Вторая трудность связана с пониманием самого механизма перехода права. Как говорилось выше, без правопорядка, в том числе без позитивного права, никакое субъективное право возникнуть не может. Но именно в механизме сделки эта банальная истина и находит свое воплощение: воля стороны нужна для того, чтобы разрешить правопорядку делать свою работу, создавать права и обязанности его участникам[51].

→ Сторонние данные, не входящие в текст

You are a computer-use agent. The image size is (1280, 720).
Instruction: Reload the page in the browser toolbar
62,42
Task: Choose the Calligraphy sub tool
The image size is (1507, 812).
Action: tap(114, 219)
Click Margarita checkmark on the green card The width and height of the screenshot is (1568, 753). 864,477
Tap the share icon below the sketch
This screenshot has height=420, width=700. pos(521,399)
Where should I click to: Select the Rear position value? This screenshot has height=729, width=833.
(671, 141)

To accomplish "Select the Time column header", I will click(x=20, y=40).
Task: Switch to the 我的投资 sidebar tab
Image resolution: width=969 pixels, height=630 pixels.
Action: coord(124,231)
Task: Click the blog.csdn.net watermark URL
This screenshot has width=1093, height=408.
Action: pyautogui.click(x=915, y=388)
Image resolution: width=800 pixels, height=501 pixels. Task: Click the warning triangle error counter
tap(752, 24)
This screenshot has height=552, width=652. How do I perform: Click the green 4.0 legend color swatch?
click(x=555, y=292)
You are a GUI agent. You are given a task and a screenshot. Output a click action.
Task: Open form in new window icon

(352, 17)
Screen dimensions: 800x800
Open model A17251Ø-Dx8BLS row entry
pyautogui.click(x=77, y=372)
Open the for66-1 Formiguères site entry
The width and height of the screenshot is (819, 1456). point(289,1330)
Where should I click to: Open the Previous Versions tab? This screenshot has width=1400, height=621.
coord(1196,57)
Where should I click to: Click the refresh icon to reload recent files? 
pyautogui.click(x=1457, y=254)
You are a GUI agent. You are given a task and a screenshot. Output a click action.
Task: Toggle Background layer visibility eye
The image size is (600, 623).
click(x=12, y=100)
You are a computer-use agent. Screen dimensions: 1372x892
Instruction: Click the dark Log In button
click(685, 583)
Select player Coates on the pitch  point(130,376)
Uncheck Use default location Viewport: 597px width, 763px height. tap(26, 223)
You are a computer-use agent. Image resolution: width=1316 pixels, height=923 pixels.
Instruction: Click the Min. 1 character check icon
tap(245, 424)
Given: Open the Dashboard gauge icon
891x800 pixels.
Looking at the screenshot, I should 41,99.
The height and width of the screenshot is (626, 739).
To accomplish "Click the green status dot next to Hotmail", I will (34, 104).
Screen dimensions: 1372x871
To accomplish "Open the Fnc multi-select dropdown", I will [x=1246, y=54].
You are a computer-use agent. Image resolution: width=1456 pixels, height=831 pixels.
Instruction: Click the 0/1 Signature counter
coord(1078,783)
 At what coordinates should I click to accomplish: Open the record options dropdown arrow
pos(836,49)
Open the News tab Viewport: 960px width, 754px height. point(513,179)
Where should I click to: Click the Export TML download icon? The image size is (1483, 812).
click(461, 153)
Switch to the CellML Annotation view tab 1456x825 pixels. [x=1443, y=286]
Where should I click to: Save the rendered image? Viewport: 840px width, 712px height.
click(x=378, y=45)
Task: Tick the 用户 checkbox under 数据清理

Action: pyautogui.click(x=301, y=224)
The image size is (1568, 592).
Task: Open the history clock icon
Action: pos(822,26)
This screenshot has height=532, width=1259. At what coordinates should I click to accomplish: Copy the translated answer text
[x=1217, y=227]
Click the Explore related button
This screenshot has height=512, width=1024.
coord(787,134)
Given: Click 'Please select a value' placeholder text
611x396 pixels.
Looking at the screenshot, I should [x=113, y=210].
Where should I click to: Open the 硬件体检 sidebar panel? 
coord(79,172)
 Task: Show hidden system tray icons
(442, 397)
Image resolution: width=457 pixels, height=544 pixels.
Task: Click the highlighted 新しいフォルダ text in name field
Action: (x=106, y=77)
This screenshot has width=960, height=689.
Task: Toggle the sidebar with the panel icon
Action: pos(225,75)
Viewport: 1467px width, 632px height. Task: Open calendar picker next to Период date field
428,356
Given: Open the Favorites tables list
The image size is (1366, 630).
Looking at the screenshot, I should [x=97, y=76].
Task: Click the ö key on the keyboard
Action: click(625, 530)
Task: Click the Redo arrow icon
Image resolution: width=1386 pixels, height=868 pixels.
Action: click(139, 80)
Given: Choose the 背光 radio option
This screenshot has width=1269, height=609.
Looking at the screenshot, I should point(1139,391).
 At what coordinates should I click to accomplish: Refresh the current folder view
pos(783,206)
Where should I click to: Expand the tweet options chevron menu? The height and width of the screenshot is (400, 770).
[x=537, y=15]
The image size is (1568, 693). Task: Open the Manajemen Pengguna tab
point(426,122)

Между тем концепт вещного договора исходит, как мы уже заметили, из того, что только воля сторон и является источником всех происходящих изменений, в том числе возникновения права у покупателя (ход рассуждений, приемлемый с рядом оговорок только для сделки-обещания, рождающей относительные права, но не для сделки, имеющей дело с правами абсолютными или по крайней мере затрагивающими права (обязанности) третьих лиц[52]). При этом частная воля, как требует того концепт, не только сама все делает, но и делает это дважды: сначала в сделке, затем в вещном договоре (пусть и фиктивном). Это удвоение – результат заблуждения не только потому, что так исходная сделка лишается части своей силы (и перестает быть сделкой в точном смысле слова), но и потому, что неверно представление о частной воле сторон как о единственном источнике субъективных прав, в том числе права собственности.

48

Коль скоро здесь этот вопрос затронут, я бы отметил, что действие сделки может быть в трех разных вариантах: кроме установления обязательств можно выделить также передачу ранее возникших прав (отчуждение вещи, цессию, передачу исключительных прав на изобретение и т. п. по лицензионному договору) либо установление вещных прав впервые (договор о сервитуте и т. п.), а также сделки с иными эффектами – оферту, уполномочие (выдачу доверенности), опцион и пр. Эти различия становятся существенными при обсуждении недействительности сделок, особенно по правилам ГК РФ, которые непосредственно регулируют только последствия недействительности сделок в части исполнения обязательств.

49

Иначе мотивируется наделение владельца правом собственности по давности владения. Здесь, впрочем, сила правопорядка проявляется самым очевидным и непосредственным образом.

50

Выше уже говорилось, что часто остается без внимания тот факт, что даже сделки ничтожные, не признаваемые законом, тем не менее в подавляющем числе случаев имеют то же действие, что и вполне законные. Еще более наглядно первичность сделок по отношению к объективному праву проявляется в феномене натуральных обязательств.

51

Поэтому обязанность передать право (например, право собственности – см., например, ст. IV.A-2:101 DCFR) выполняется на самом деле не продавцом, а правопорядком!

52

Нужно отметить, что для возникновения права требования у кредитора никакого разделения (удвоения) никогда не требовалось. Как уже говорилось, этот механизм не требует построения такого рода фиктивных конструкций.